# Do this
Copy out every line of the data below word for word, and leave the pictures out of your answer.

# Saved data entries
========

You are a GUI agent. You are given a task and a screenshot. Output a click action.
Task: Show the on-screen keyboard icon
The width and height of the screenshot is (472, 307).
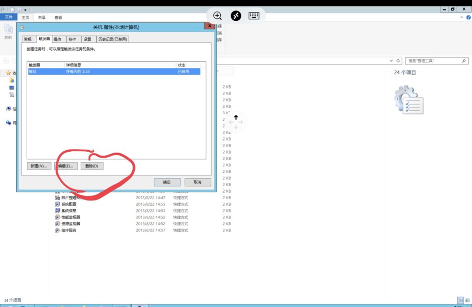pos(254,15)
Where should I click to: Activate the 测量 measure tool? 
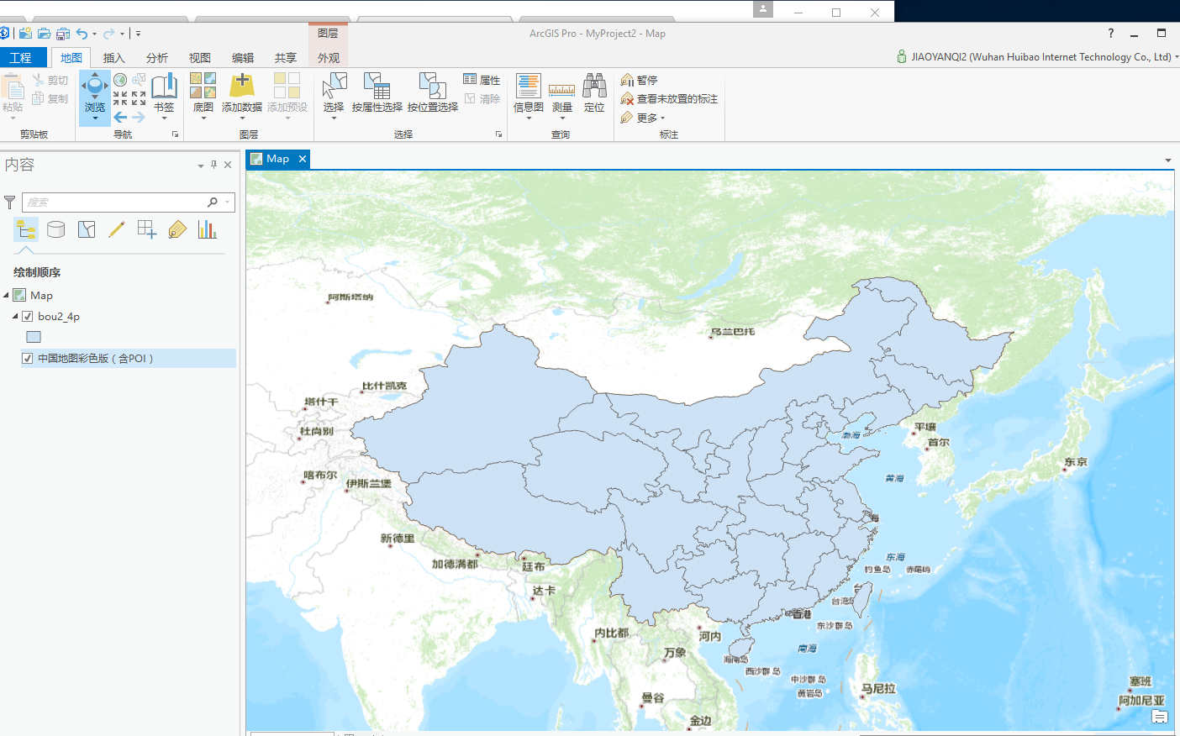[562, 94]
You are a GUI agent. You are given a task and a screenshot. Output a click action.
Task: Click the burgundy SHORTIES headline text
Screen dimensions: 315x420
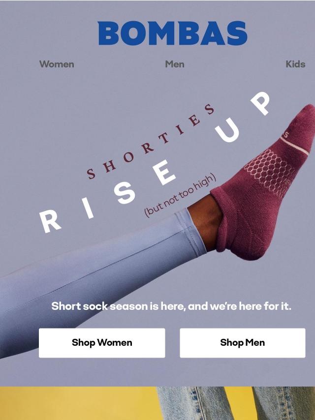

========

# Task result
You are a GUI agent. You are given a task and a screenshot. Output a click action.
Task: Show the on-screen keyboard icon
The width and height of the screenshot is (472, 307).
pos(254,15)
Where should I click to: Activate the 测量 measure tool? 
[562, 94]
You are a GUI agent. You are given a task and a screenshot. Output a click action.
Task: Click the burgundy SHORTIES headline text
Screen dimensions: 315x420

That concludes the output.